28 July 2021

T 2613/19 - Mandatory ViCo OP at the Boards

 Key points

  • Board 3.3.09, making its point in an obiter dictum: “The board and all the parties were in agreement that oral proceedings held by video conference constitute oral proceedings under Article 116 EPC. At present, this understanding reflects the interpretation of this provision according to the case law (see T 2320/16, Reasons 1) and as codified in Article 15a RPBA.”
  • “It may be that the Enlarged Board of Appeal at some future date will decide in case G 1/21 that this is not the case. Any such decision would involve a change in the interpretation of law. The Enlarged Board of Appeal normally seeks to ensure that such changes do not have a retroactive effect (see G 3/19, Reasons XXIX). In light of these considerations, the board saw no reason to postpone the oral proceedings and its decision in this case until the Enlarged Board of Appeal had issued a decision in case G 1/21.”
  • The decision at hand was taken during vico oral proceedings on 12.05.2021, written decision issued 26.07.2021.

  • There is also an interesting point about Art. 123(2). The application as filed was > 200 pages yet claim 1 at issue lacks basis. Furthermore claim 2 as filed was a list of 40 clauses and the feature that "one or more of all" of these clauses were present. The patentees argued that "The features of claim 2 as filed could be combined due to the formulation "one or more or all". The only question to be answered was whether there was a pointer to the specific combination made.
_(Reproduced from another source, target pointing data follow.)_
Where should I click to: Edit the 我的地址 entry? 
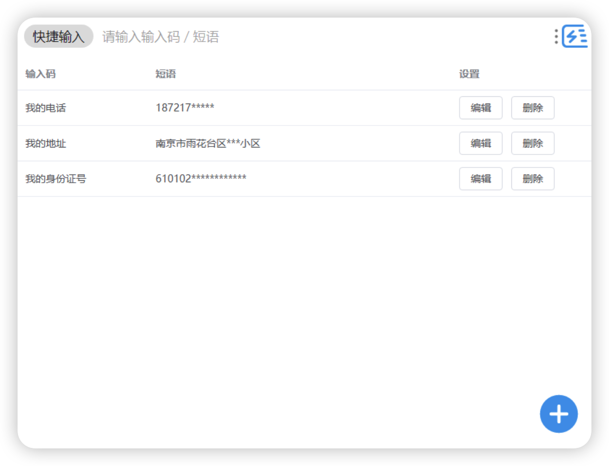481,143
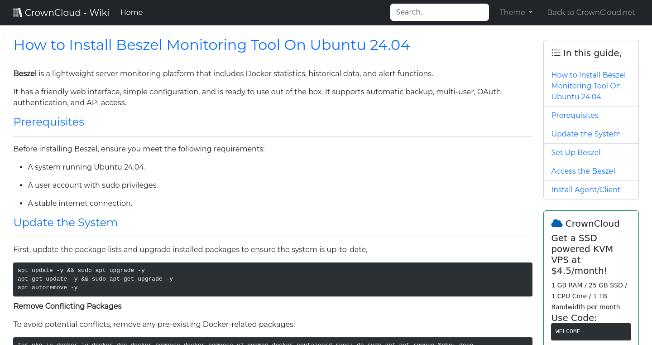Click the list icon beside 'In this guide,'

point(556,53)
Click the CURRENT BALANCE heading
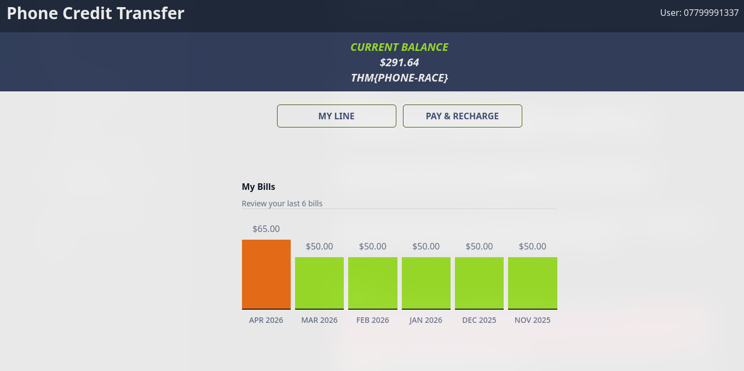 [399, 47]
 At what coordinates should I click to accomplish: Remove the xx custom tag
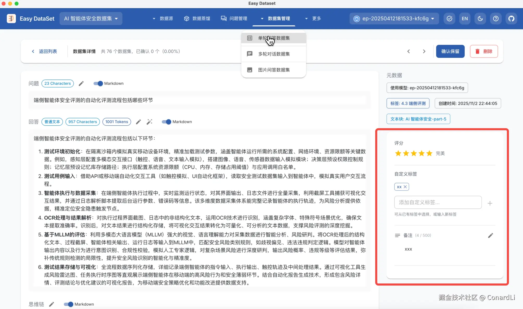coord(405,187)
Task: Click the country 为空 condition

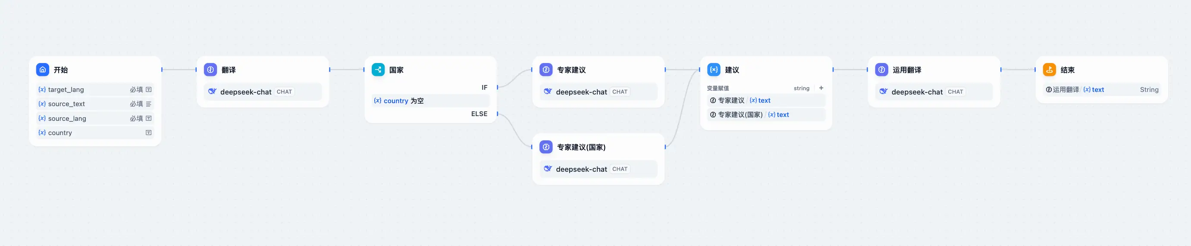Action: (x=430, y=101)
This question was to be answered in the positive." 
  • The Board finds that “there is no pointer to select only features (i) and (ii) from original claim 2 or any of the other passages cited by the appellants as a basis for the amendment in the description.”
  • “the board is not convinced, as argued by the appellants, that the relative position of a list member of the list recited in claim 2 as filed indicates a corresponding relative preference for that member. Thus, the first two list members would not be considered as being the first two most preferred variants of claim 2 as filed.”
  • “Likewise, the statement on page 87, lines 9 to 10 of the description as filed that each possible combination defining the lipid as described in the application is also encompassed does not provide the basis for the combination of exactly the two features (i) and (ii) as specified in original claim 2. Consequently, the board concludes that the list of claim 2 as filed discloses 40 list members of an equal degree of preference. Hence, to arrive at claim 1 as amended, two independent selections have to be made in original claim 2.”



T 2613/19 -

https://www.epo.org/law-practice/case-law-appeals/recent/t192613eu1.html


Reasons for the Decision

1. Request to postpone the oral proceedings (Articles 112a(2)(c), 113(1) and Rule 106 EPC)
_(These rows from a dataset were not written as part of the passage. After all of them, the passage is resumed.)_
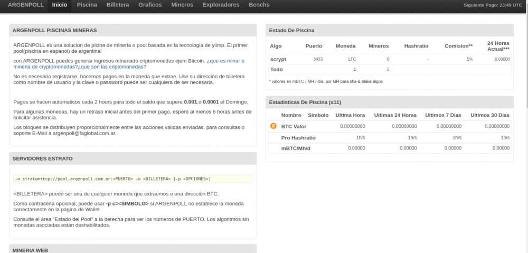
Task: Click the Todo row in pool status
Action: point(277,69)
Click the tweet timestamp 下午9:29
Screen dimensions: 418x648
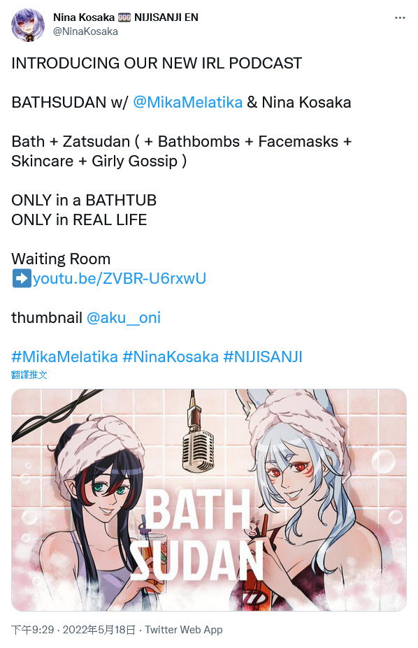tap(32, 630)
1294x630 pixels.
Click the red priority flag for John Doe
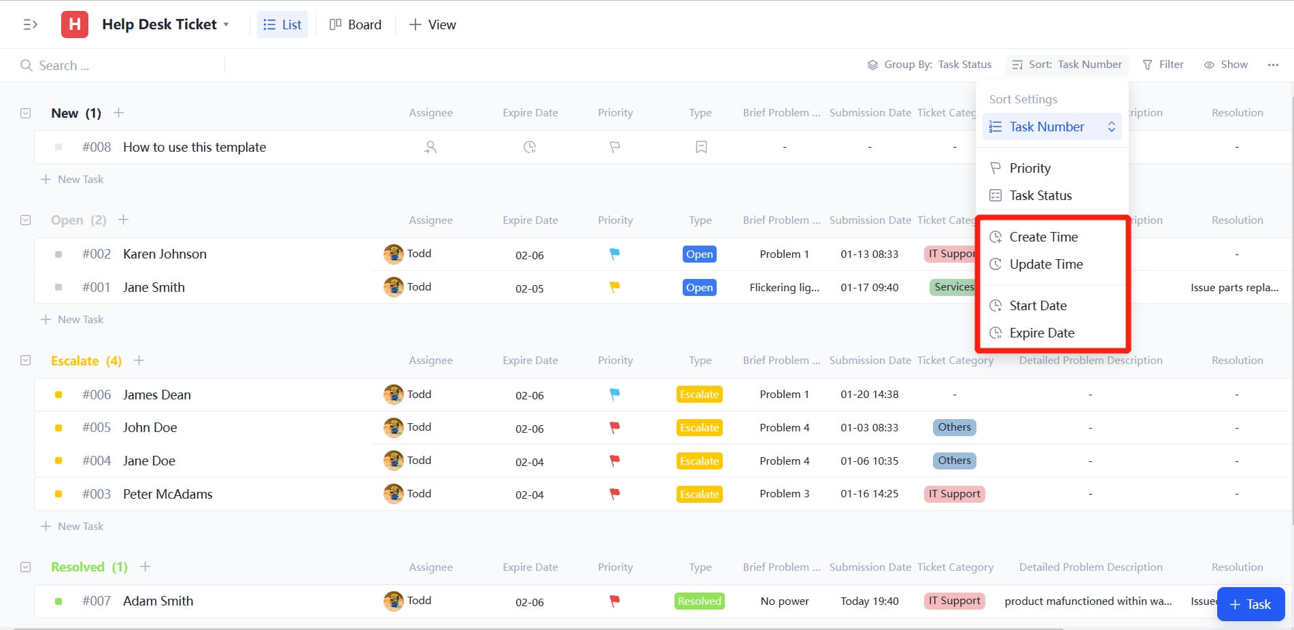click(615, 427)
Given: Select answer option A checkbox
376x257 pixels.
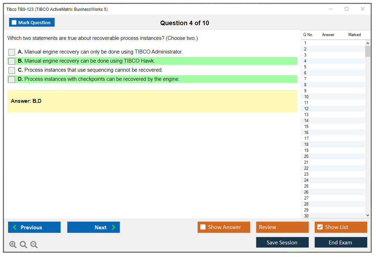Looking at the screenshot, I should click(x=12, y=52).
The appellants argued that their right to be heard was violated by the holding of the oral proceedings by video conference. The appellants put forward that the COVID-19 restrictions in France (where the appellants' representatives are located) were different from those in Germany (where the respondent's representatives are located) and that the French restrictions had a negative impact on the appellants' preparation of its case. Thus, the appellants implicitly argued that there was an inequality between the parties in that it was easier for the respondent to prepare its case due to the less onerous restrictions it faced. It is this inequality that is the cause of the violation of the right to be heard.

The appellants have not argued that oral proceedings held by video conference as such inevitably lead to a violation of the right to be heard or that they are not oral proceedings within the meaning of Article 116 EPC. Rather, they submitted that they had no objection in principle to the holding of oral proceedings by video conference if it was equitable to do so.

The above arguments were made by the appellants at the oral proceedings before the board. The appellants limited their arguments to generalities and neither carried out any specific analysis of the differences between French and German COVID-19 restrictions nor indicated how these differences had prejudiced their case preparation as compared to the respondent's case preparation.

The board is thus of the opinion that each party has had similar difficulties in preparing its case and that an "equality of arms" prevails between the parties. Such difficulties have not prevented the parties from presenting their cases to the board in the oral proceedings before it, and the appellants have not suggested that this was the case. The board thus finds that no violation of the appellants' right to be heard has taken place. The board thus dismisses the appellants' objection under Rule 106 EPC.

The appellants have not argued that the referral in Enlarged Board of Appeal case G 1/21 requires the postponement of the oral proceedings in this case. They only argued that the outcome of G 1/21 could affect the validity of the present decision. The board and all the parties were in agreement that oral proceedings held by video conference constitute oral proceedings under Article 116 EPC. At present, this understanding reflects the interpretation of this provision according to the case law (see T 2320/16, Reasons 1) and as codified in Article 15a RPBA. It may be that the Enlarged Board of Appeal at some future date will decide in case G 1/21 that this is not the case. Any such decision would involve a change in the interpretation of law. The Enlarged Board of Appeal normally seeks to ensure that such changes do not have a retroactive effect (see G 3/19, Reasons XXIX). In light of these considerations, the board saw no reason to postpone the oral proceedings and its decision in this case until the Enlarged Board of Appeal had issued a decision in case G 1/21.